Imprese di produzione di carbone e degrado per il lavoratore

lavoro_schiavo_4-Agencia_Brasiltraduzione Giuliana Giannessi 

L'osservatorio virtuale Amazonia.Org tiene sotto controllo gli indici economici e sociali della immensa riserva naturale brasiliana, palco di numerose violazioni dei diritti umani, come quello di mantenere i lavoratori in situazioni simili ai lavori forzati, cosa che accade di frequente nel settore dell’estrazione del carbone. Il Brasile è il maggior produttore mondiale di questo prodotto secondo le statistiche delle Nazioni Unite per l'alimentazione e l'agricoltura.

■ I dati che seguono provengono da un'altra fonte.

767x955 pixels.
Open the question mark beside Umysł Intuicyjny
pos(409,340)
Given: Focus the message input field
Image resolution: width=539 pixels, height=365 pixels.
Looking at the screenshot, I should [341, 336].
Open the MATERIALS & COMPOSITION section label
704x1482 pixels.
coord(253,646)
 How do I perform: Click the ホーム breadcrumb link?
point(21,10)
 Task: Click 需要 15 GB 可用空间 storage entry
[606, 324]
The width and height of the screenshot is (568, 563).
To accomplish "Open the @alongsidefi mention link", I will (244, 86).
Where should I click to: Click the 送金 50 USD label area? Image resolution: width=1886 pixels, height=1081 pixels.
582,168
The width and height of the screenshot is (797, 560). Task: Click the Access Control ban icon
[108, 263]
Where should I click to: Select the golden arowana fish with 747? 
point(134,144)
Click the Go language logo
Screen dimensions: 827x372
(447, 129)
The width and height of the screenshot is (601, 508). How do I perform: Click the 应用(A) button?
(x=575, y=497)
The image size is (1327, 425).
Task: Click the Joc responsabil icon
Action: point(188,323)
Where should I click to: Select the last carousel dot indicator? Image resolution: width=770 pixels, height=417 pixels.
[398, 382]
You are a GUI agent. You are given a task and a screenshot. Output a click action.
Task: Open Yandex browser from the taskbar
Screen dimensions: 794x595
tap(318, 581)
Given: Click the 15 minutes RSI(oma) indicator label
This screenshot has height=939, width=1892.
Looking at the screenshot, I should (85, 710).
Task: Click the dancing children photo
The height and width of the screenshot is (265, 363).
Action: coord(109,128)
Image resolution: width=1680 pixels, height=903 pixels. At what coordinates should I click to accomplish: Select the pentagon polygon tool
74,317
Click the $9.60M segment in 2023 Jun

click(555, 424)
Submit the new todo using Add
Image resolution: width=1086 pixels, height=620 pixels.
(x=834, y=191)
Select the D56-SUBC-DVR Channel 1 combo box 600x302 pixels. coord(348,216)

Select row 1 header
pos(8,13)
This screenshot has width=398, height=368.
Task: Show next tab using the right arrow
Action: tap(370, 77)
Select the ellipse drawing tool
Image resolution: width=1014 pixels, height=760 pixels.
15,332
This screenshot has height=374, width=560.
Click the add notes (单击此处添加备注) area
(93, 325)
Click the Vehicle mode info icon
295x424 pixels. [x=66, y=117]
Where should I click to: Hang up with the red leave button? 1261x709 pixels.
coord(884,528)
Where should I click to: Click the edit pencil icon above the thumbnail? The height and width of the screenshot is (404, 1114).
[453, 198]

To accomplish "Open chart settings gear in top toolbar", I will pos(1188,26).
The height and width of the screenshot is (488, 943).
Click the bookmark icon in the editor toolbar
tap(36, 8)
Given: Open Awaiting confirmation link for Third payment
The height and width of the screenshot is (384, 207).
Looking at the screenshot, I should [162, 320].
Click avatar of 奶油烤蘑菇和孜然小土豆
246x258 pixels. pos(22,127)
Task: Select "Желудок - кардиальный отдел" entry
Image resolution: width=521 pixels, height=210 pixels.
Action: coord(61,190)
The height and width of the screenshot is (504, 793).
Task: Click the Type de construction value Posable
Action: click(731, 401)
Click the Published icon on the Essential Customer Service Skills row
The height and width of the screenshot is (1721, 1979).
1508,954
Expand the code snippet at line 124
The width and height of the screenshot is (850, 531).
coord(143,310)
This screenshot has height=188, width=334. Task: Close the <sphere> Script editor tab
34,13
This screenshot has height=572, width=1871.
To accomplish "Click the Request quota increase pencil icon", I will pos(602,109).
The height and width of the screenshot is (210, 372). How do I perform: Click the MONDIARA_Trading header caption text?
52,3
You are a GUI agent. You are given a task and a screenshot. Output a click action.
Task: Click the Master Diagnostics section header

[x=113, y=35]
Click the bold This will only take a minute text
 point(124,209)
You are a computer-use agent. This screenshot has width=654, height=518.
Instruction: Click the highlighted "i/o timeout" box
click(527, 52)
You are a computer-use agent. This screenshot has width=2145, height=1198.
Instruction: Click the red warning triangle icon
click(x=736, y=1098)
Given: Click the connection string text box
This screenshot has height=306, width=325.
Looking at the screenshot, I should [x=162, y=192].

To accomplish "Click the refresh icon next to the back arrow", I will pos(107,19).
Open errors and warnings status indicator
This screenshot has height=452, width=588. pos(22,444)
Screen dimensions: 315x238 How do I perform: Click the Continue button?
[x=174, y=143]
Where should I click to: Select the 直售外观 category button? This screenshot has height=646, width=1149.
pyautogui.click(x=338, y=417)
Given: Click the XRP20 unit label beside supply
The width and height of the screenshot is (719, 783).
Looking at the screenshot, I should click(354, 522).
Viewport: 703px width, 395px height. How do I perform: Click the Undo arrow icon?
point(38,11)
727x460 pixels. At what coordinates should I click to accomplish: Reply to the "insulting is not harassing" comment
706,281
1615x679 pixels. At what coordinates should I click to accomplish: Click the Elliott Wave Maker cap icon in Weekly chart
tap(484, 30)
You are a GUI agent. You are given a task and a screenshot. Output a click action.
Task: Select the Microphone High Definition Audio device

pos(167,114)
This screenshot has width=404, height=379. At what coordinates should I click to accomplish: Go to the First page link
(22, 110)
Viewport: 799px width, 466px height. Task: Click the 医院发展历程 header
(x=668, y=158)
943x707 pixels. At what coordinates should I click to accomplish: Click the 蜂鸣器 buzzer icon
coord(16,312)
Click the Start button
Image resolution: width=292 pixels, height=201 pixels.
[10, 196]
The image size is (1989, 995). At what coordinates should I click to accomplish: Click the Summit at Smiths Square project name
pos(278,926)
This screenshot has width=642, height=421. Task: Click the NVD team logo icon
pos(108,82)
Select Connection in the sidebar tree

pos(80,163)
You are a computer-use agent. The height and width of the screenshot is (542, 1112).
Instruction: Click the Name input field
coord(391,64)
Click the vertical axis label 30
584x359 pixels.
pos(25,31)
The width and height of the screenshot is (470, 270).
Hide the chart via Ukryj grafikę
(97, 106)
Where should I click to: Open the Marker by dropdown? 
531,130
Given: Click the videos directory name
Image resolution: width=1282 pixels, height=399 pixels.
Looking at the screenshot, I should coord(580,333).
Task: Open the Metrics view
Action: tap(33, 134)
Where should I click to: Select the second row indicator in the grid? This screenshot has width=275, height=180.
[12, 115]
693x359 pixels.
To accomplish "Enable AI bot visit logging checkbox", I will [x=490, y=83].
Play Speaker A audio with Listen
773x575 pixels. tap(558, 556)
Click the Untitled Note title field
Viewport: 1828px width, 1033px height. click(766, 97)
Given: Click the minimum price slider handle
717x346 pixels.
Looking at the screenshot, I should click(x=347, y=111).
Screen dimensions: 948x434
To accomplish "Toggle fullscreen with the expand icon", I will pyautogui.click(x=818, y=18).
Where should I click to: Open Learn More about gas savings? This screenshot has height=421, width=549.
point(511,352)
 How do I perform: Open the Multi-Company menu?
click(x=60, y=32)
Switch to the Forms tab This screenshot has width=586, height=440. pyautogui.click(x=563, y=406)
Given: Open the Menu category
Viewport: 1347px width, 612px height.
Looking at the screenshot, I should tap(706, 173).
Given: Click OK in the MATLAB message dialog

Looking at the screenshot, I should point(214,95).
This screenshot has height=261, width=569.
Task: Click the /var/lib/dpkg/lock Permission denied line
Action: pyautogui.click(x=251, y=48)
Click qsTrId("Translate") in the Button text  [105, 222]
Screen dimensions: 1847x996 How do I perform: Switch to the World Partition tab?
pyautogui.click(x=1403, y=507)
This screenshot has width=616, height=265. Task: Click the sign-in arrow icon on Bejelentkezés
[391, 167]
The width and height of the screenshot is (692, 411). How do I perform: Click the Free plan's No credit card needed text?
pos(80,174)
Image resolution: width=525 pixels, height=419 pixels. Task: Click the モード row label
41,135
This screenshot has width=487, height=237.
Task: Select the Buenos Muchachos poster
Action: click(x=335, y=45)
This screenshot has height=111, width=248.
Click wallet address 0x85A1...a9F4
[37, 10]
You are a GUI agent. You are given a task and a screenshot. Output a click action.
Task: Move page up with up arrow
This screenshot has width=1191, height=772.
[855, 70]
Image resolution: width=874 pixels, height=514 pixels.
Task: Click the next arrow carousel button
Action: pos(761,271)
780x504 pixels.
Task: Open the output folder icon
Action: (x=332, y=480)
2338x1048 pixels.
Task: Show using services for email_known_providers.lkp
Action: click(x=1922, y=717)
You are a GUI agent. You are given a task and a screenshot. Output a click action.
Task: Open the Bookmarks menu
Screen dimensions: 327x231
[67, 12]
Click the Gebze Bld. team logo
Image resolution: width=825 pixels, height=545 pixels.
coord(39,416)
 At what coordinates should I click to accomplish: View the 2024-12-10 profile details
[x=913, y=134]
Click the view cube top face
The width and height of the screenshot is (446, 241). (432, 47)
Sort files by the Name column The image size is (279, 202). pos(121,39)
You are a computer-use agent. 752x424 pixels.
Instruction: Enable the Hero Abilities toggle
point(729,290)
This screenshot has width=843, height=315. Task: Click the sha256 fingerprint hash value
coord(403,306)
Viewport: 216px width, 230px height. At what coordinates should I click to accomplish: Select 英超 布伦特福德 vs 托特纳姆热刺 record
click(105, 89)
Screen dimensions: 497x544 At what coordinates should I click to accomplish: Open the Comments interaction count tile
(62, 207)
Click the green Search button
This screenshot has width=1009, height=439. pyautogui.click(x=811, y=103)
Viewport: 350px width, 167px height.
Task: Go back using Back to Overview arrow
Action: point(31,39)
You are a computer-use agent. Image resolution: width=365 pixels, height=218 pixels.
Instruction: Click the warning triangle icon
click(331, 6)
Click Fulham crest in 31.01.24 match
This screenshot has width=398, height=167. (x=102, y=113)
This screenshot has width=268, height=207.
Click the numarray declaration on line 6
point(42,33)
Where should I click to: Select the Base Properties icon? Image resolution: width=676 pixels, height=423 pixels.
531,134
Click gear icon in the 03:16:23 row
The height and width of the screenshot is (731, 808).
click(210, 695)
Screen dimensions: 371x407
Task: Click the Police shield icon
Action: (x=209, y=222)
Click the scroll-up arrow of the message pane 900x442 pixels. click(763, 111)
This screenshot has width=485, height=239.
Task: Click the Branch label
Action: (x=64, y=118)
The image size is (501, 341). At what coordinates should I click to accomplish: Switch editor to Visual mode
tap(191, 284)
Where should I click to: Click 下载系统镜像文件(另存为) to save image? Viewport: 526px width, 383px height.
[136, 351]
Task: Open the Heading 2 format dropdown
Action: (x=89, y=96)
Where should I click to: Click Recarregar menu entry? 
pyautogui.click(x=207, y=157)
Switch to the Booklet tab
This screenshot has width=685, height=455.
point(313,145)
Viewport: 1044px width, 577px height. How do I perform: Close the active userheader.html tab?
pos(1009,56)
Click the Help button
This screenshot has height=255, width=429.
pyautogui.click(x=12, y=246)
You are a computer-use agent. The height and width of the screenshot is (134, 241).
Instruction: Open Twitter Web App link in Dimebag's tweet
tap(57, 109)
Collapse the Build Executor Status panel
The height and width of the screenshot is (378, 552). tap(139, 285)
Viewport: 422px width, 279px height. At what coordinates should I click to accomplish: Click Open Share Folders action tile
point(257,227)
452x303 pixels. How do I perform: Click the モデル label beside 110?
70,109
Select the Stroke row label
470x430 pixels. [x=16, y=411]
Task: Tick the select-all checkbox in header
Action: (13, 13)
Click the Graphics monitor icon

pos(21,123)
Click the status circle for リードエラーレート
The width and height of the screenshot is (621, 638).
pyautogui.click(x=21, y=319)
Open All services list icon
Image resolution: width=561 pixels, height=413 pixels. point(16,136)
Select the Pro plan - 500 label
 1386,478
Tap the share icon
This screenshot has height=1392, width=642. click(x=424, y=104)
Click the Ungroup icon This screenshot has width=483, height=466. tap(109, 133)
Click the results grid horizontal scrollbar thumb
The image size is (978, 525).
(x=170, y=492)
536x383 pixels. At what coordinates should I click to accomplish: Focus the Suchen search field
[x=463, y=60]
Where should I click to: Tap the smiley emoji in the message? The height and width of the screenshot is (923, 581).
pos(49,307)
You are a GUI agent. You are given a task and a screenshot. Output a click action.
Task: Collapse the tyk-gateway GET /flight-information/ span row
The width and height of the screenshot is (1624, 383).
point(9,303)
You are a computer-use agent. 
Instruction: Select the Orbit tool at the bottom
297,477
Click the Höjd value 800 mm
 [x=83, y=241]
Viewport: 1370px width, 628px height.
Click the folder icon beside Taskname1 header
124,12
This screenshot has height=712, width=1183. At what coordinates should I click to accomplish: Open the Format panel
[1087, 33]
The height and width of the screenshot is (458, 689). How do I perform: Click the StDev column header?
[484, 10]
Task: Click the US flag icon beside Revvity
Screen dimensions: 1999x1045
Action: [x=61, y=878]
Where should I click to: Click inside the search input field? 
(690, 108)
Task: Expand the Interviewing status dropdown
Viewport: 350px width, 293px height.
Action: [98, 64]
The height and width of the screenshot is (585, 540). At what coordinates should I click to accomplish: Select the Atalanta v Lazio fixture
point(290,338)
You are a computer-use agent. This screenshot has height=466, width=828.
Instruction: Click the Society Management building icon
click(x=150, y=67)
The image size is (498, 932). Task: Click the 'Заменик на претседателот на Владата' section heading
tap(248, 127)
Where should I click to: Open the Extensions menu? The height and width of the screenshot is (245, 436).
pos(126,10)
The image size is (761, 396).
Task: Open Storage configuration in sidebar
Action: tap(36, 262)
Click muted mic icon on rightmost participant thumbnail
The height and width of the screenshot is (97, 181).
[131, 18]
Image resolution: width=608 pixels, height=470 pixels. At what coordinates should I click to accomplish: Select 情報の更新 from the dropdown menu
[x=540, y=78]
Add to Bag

Secondo il "Bilancio energetico nazionale 2013", del Ministero dell'Energia, nel 2012 la produzione totale era di 7,4 milioni di tonnellate.
Nel registro dei datori di lavoro del Ministero del Lavoro divulgato alla fine del 2013, la "lista sporca" riporta, tra i vari nomi, 21 datori di lavoro la cui attività è la produzione della sostanza nera tramite combustione della legna.
In una carbonaia nello Stato di Tocantins, una ventina di lavoratori sono stati sottoposti a condizioni degradanti per quanto concerne lavoro e alloggio. Oltre a ciò, sono stati sottoposti a libertà limitata a causa delle continue minacce del datore di lavoro, che é arrivato a confessare di aver aggredito un lavoratore con pugni e calci. Il cibo offerto a questi schiavi dell'era moderna veniva preparato senza alcuna condizione basica di igiene e con sale destinato ai bovini, non quello che si usa in cucina. I pasti venivano consumati in mezzo al bosco, vicino alle carbonaie o a lato di tronchi d’alberi, usati come sedili. I dipendenti non avevano alcuna protezione dal sole o dalla pioggia, animali domestici o selvatici. L' acqua non era potabile.
Per quello che riguardava il lavoro, non c’erano servizi igienici ed i funzionari lavoravano senza dispositivi di sicurezza, esposti ad alte temperature, fumo, polvere e all’impatto di carichi di carbone, effettuati direttamente sulle spalle, in una maniera che ci riporta al famoso romanzo Germinal (1885), in cui Emile Zola, il padre del naturalismo, racconta le condizioni disumane a cui erano sottoposti i minatori francesi.